2.5 Tables and Graphs
2.5.1 Graph 1
shooting_by_time_of_day <- shooting_data_clean %>%
group_by(time_of_day) %>%
dplyr::summarize(total = n())ggplot(shooting_by_time_of_day, aes(x = time_of_day, y = total)) +
geom_bar(stat = 'identity', fill = 'steelblue') +
labs(title = "Frequency of Shootings in NYC by Time of Day",
x = "Time of Day",
y =" Total" +
theme(
plot.title = element_text(size=15, family = "serif", face = "bold")
)
)
This graph shows us that most shootings occur at night.
2.5.2 Table 1
murders_per_year <- shooting_data_clean %>%
filter(STATISTICAL_MURDER_FLAG == TRUE) %>%
group_by(Year)
murders_summary <- murders_per_year %>%
count(Year,STATISTICAL_MURDER_FLAG)
murders_summary <- murders_summary %>% rename(total = n)murders_summary %>% select(1,3) %>% kable(caption = "Gun Murders per Year, NYC: 2006-2024")| Year | total |
|---|---|
| 01 | 266 |
| 02 | 231 |
| 03 | 257 |
| 04 | 314 |
| 05 | 414 |
| 06 | 353 |
| 07 | 404 |
| 08 | 359 |
| 09 | 382 |
| 10 | 299 |
| 11 | 244 |
| 12 | 305 |
2.5.3 Graph 2
ggplot(murders_summary, aes(x = Year, y = total, group = 1))+
geom_line(color = 'red', linewidth = 1) +
labs(title = "Gun Murders in NYC per Year",
x = "Year",
y =" Murders by Gun") +
theme(
plot.title = element_text(size=20, family = "serif", face = "bold")
)
This graph shows us the trend line of how many shootings resulted in murder each year from 2006-2024. There had been a steady decline with a spike in 2020.

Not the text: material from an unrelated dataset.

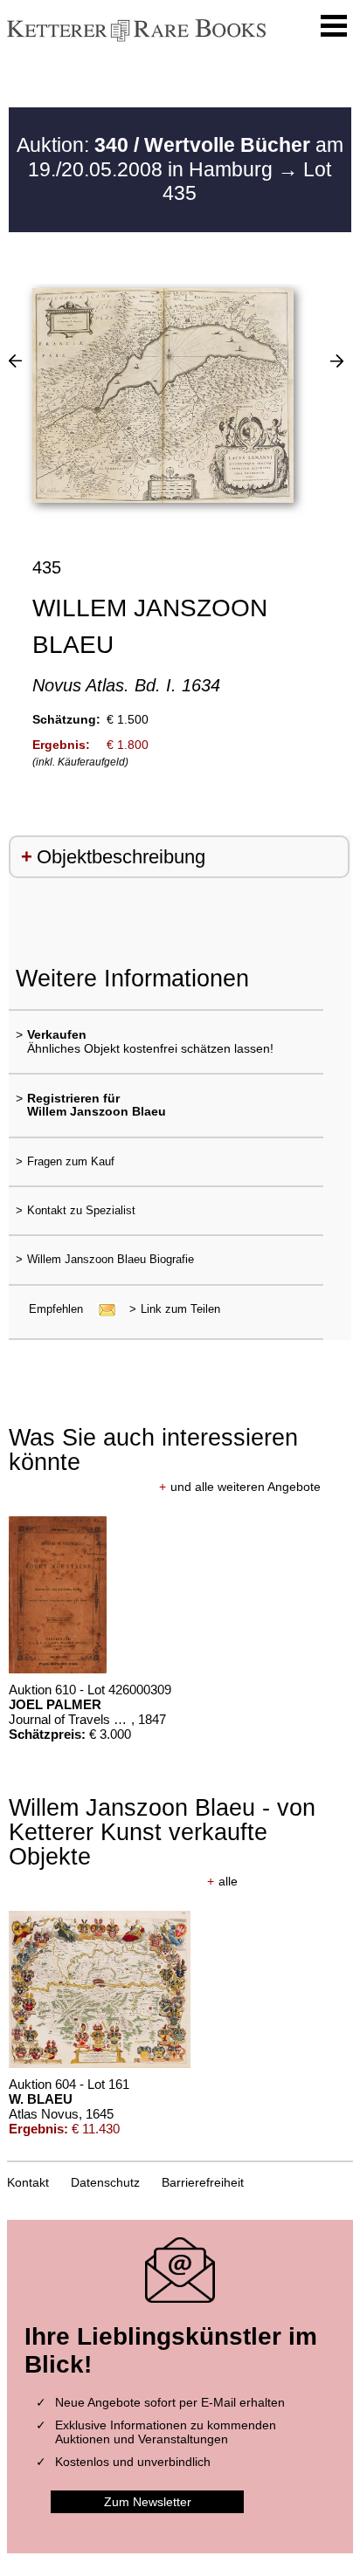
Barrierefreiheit (203, 2182)
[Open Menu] (334, 26)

The average amount of shootings that result in death in NYC each year is 319 per year.
2.6 Reflection
I could see this workflow helping me in my thesis research because it seems to be a good tool for creating a coherent and comprehensive document to look back on and follow. Additionally, it seems easy to share my thought process/analyses with my mentor, and an accessible way for her to collaborate on my code if need be. While I still have to figure out the best way to utilize this kind of workflow, I can definitely see it having benefits to keep everything organized for myself and my data, and for reproducibility purposes.